→ To do
Put the lines from the line with "Given: Click option" through the line with "Looking at the", both included, into a JSON list of strings, one string per line and no blank lines.

→ Input for this task
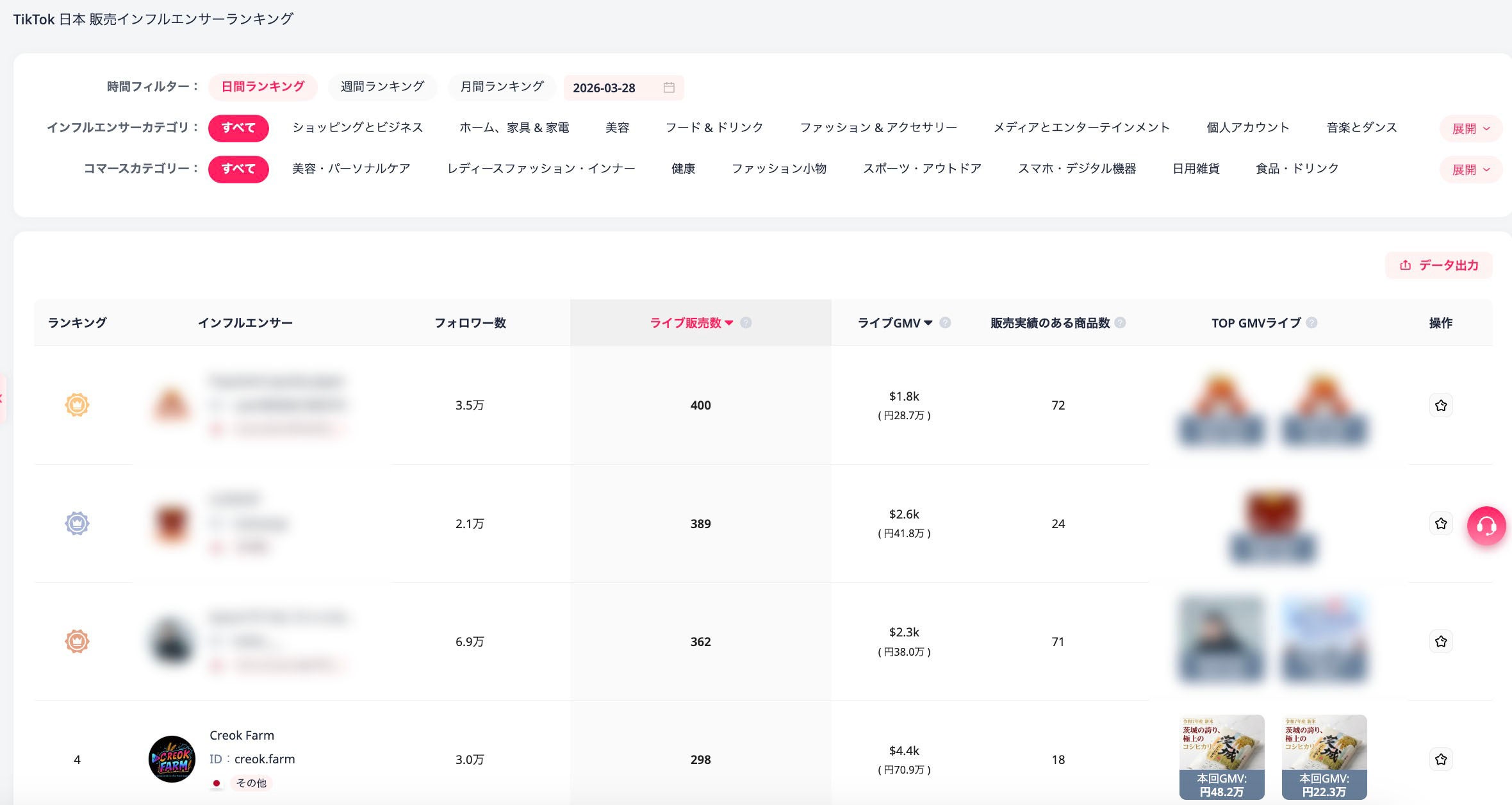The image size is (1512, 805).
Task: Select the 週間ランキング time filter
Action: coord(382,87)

==

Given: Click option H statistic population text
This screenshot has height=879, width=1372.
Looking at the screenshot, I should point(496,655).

--

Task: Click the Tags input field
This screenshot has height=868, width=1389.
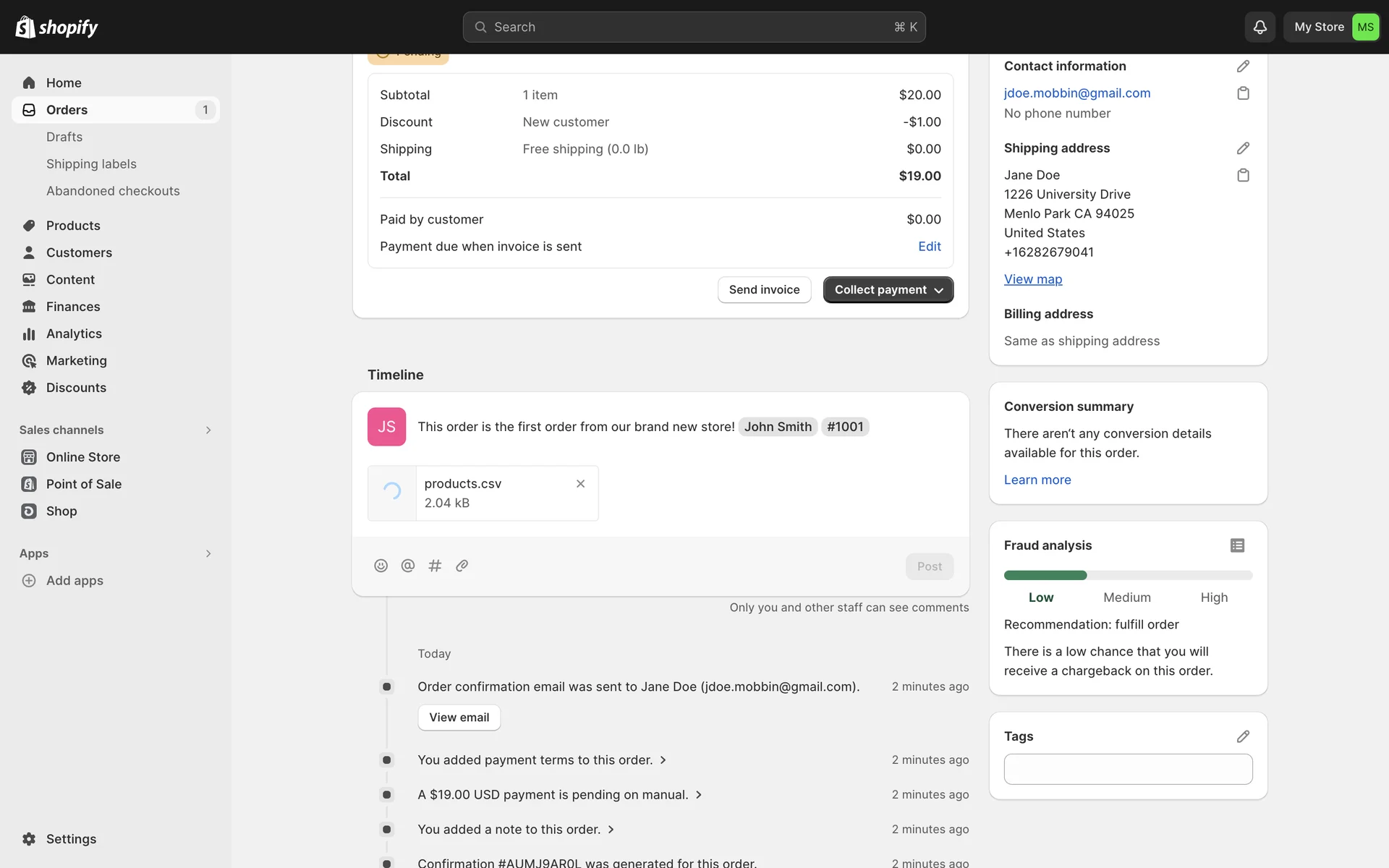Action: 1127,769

→ Solution to this problem
[
  "Given: Click option H statistic population text",
  "This screenshot has height=879, width=1372.",
  "Looking at the screenshot, I should point(496,655)."
]